**About this task**
Please reproduce exactly the line that contains "Where should I click to: Pick" and every line after it through the end of the records below, adding nothing else.

Records from a collection:
* * *

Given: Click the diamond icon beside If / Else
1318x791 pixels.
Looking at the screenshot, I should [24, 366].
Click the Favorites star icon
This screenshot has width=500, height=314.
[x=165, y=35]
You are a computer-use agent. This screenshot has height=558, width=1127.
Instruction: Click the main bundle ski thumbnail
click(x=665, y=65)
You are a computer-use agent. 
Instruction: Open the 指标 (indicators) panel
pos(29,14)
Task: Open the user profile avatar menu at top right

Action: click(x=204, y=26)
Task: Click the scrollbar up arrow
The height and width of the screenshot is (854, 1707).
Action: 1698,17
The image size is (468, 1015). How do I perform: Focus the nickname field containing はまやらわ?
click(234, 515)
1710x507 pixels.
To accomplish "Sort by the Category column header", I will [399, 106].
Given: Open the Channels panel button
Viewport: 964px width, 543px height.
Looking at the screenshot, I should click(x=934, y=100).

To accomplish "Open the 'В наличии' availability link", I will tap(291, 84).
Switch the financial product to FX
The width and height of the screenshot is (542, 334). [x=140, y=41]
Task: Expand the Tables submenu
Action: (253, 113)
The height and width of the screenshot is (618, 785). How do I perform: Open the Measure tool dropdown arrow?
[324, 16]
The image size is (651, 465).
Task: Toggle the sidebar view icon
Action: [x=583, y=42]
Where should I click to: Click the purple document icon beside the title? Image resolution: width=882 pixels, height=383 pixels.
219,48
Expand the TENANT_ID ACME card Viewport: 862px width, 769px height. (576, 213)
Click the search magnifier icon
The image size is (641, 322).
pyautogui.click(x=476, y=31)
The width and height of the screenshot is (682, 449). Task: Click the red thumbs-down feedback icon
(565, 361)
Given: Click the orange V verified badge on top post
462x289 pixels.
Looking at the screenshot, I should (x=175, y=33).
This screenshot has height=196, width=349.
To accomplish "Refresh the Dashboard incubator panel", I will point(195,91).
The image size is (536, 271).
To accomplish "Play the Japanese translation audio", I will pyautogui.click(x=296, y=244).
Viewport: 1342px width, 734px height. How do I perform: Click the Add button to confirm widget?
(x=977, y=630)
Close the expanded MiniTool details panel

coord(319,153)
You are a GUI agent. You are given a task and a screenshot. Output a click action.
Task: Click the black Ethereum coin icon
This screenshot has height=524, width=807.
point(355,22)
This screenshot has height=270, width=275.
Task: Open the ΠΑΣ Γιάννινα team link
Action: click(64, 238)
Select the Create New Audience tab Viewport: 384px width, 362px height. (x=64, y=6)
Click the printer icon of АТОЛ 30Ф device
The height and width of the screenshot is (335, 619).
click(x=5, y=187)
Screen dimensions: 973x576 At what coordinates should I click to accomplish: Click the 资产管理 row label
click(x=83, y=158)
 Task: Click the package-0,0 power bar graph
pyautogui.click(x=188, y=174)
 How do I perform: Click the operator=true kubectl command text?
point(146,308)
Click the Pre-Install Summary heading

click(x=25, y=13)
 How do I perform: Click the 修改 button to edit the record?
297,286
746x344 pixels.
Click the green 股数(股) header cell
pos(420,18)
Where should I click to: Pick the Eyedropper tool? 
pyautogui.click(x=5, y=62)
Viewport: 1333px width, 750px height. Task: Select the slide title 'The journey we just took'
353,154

* * *

**Result of this task**
Where should I click to: Pick the Eyedropper tool? 
pyautogui.click(x=5, y=62)
Viewport: 1333px width, 750px height. Task: Select the slide title 'The journey we just took'
353,154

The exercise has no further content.